Osservando gli altri spesso sembra che ci siano due persone in una: uno che afferma concetti che dovrebbero esprimere il suo pensiero le sue emozioni, un’altro che fa dei gesti che non sempre conferma no quello che dice la bocca. Volendo mettere in scena ci vogliono allora due copioni, non più uno solo. Uno per le parole e uno per il corpo. A volte vanno d’accordo, a volte no. Nella nostra messa in scena spesso è il corpo che sembra approfittare della sua autonomia così da mettere in difficoltà la parola che deve abbandonare significati divenuti insostenibili e gettarsi in un bagno di suono e ritmo che la rimette in pista.
Chi è la Compagnia Ginepro Nannelli?
Patrizia D’Orsi e Marco Carlaccini soci fondatori – ci accompagnano da oltre vent’anni il musicista compositore Claudio Rovagna, la costumista Antonella D’Orsi Massimo e il disegnatore luci Giuseppe Romanelli.
La Compagnia nasce nel 1980 ( si rifonda nel 2004) e da allora ha percorso molti sentieri che apparentemente separano i diversi generi teatrali. Dal comico alla sperimentazione, dal teatro di strada alla tragedia.
La guida di queste trasformazioni è sempre stata la ricerca dell’uomo. Da una parte l’uomo che osserva e dall’altra quello che è osservato. Il rapporto tra attore e spettatore, fra scena e platea:
“il sibilo di un sasso scagliato da una mano e il tonfo dell’acqua del mare che lo riceve”
La ricerca dell’uomo e dell’umanità, incarnata nella continua ricerca del come dire e del come fare, è ancora oggi, e con più forza di prima, sentita da noi come unica drammatica possibilità di affermare la nostra esistenza con gli altri, dentro la trama di un tessuto sociale nel suo continuo movimento. La qualità diventa capacità di leggere l’esterno e dare risposte adeguate. Il nostro impegno non è soltanto fare spettacolo, ma collocare nel tessuto sociale, in cui decidiamo di intervenire, le qualità che abbiamo saputo sviluppare, In questo spirito oggi la compagnia organizza spettacoli, azioni teatrali e coordinamento di altre compagnie per favorire una espressione di gruppo su temi e occasioni sociali, organizzazione di eventi e manifestazioni anche all’interno della Casa delle Culture di Roma.

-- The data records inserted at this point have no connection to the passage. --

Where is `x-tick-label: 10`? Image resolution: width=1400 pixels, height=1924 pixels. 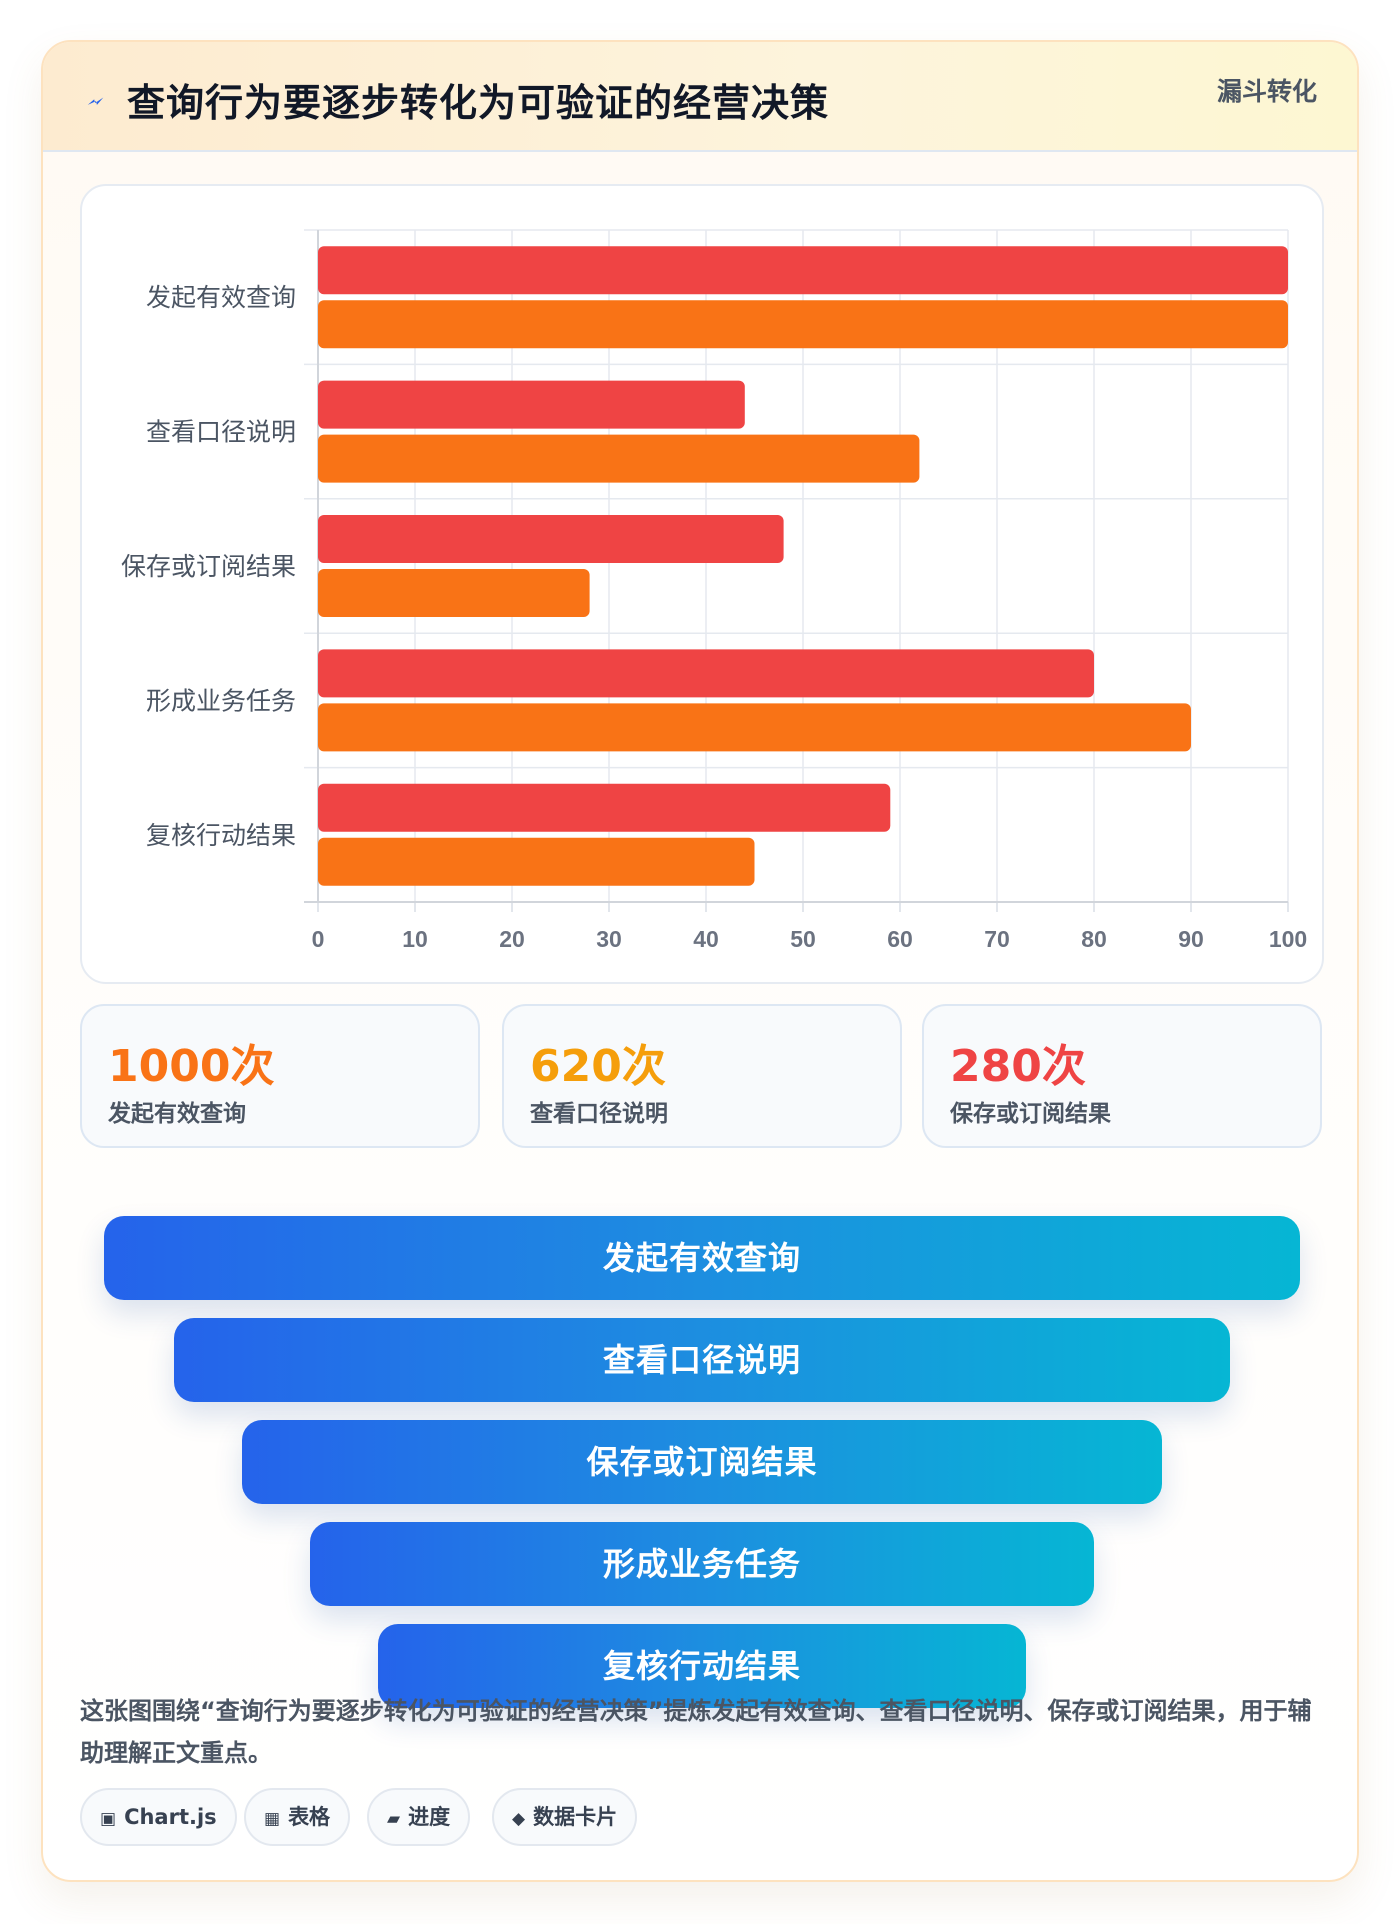
x-tick-label: 10 is located at coordinates (415, 939). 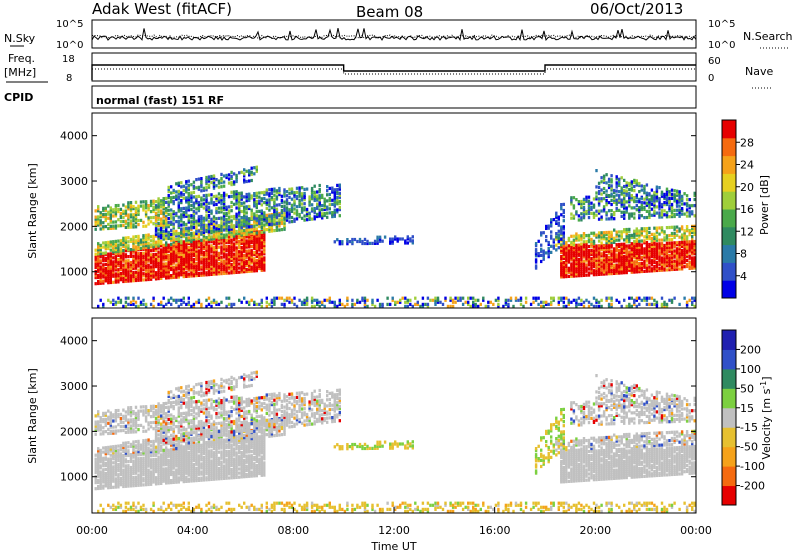 I want to click on power-ylabel: Slant Range [km], so click(x=32, y=211).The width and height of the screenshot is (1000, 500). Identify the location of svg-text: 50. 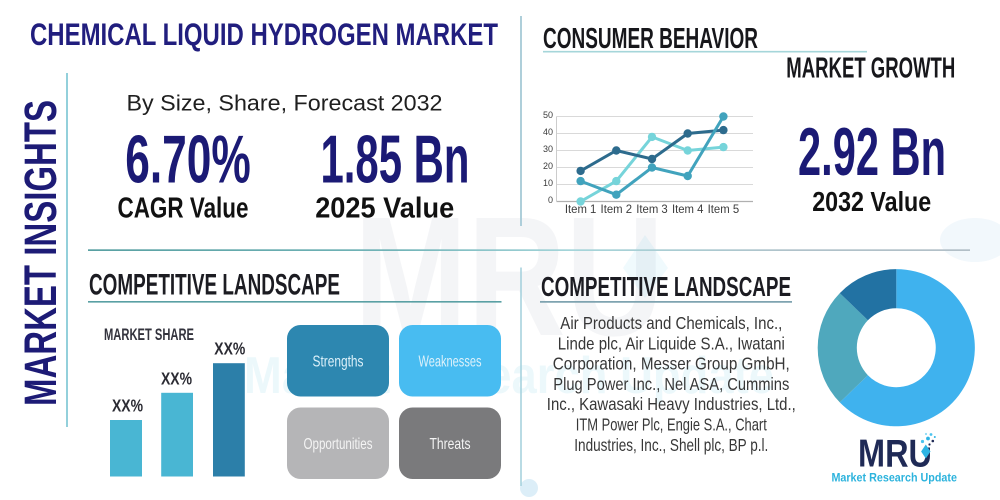
(548, 115).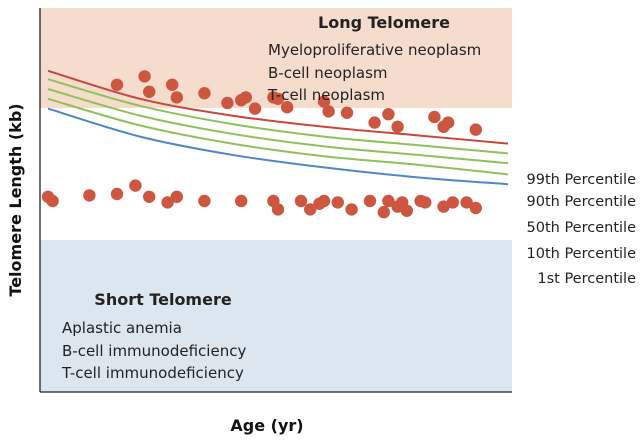  What do you see at coordinates (582, 202) in the screenshot?
I see `legend-label-90th: 90th Percentile` at bounding box center [582, 202]. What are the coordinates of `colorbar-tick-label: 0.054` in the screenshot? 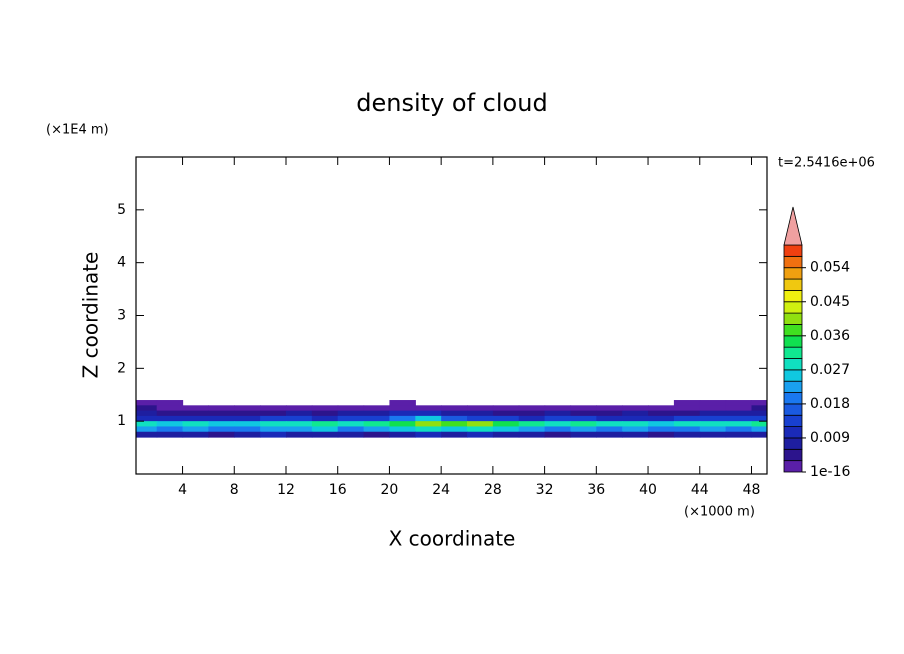 It's located at (830, 268).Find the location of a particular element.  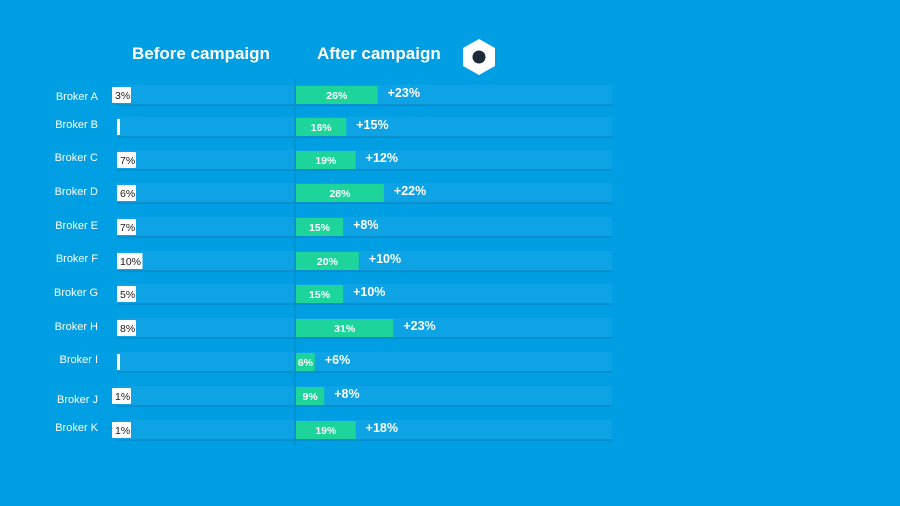

after-value-label: 31% is located at coordinates (345, 329).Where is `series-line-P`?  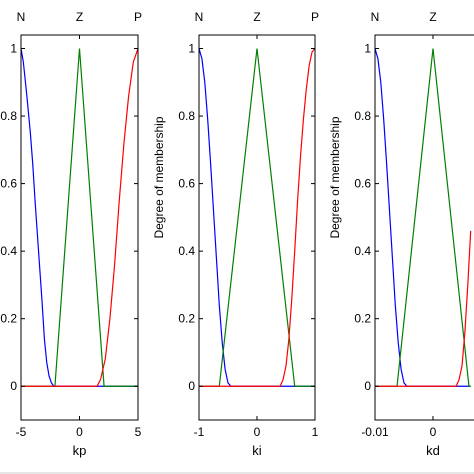 series-line-P is located at coordinates (424, 308).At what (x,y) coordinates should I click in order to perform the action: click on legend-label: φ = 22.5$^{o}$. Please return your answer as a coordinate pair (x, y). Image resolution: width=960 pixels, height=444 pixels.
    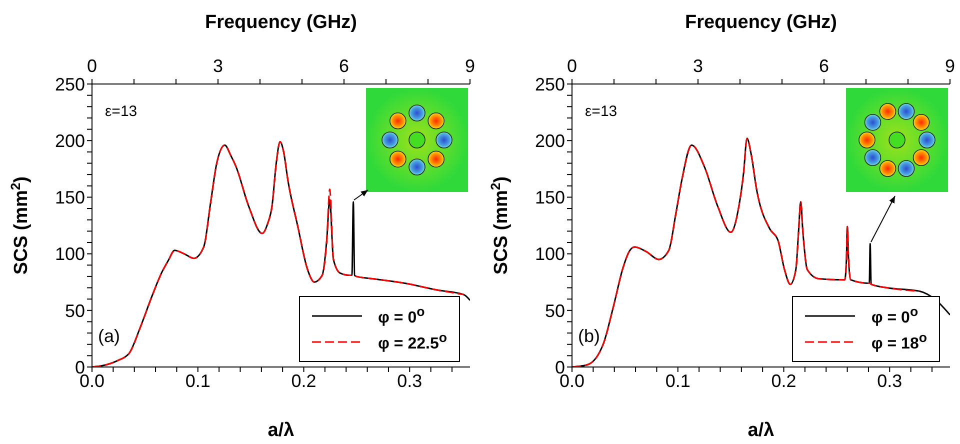
    Looking at the image, I should click on (412, 342). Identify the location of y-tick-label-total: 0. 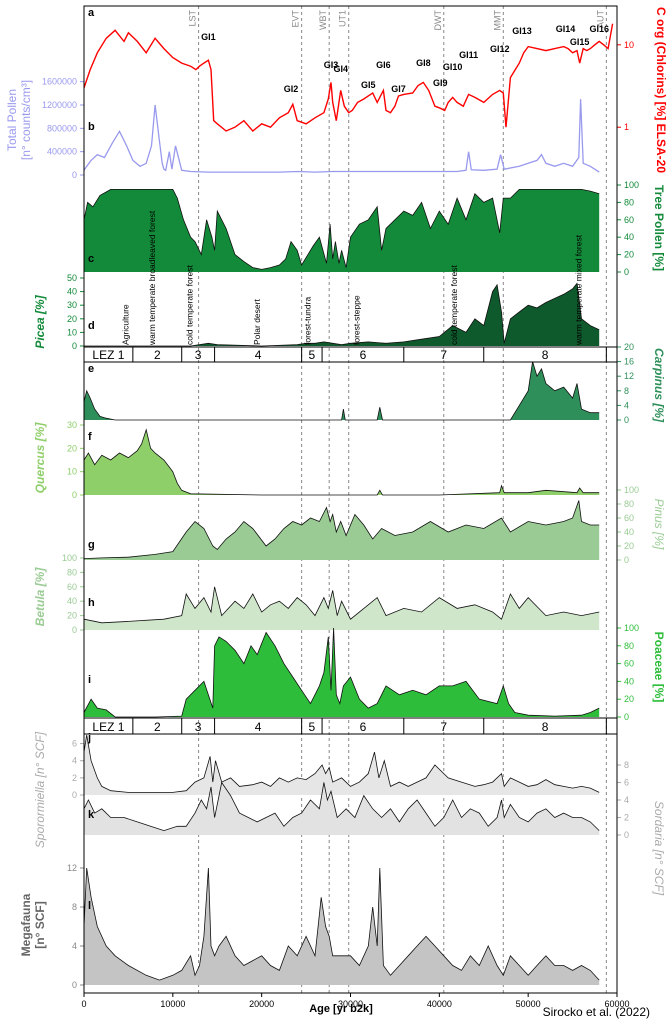
(74, 175).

Cosa vi augurate per questo nuovo appuntamento a teatro?
Pubblico, pubblico e ancora pubblico! sappiamo che possiamo migliorare ancora un po’ il nostro spettacolo, mettere ancora più in ordine il nostro orologio e ci auguriamo di poter condividere la gioia di tornare in scena con tanti spettatori. Quest’anno staremo in scena tre settimane ( dal giovedì al sabato) e per noi, che ci auto produciamo completamente lo spettacolo, è davvero molto oneroso.. unica risorsa: Il pubblico!
In una frase, convincete chi ci leggerà a venire a vedere il vostro spettacolo!
Vieni a vivere insieme a noi l’ illusione di un tempo sospeso
..“prendete un circolo, coccolatelo, diventerà vizioso!”..
Grazie a tutti voi e….merda merda merda.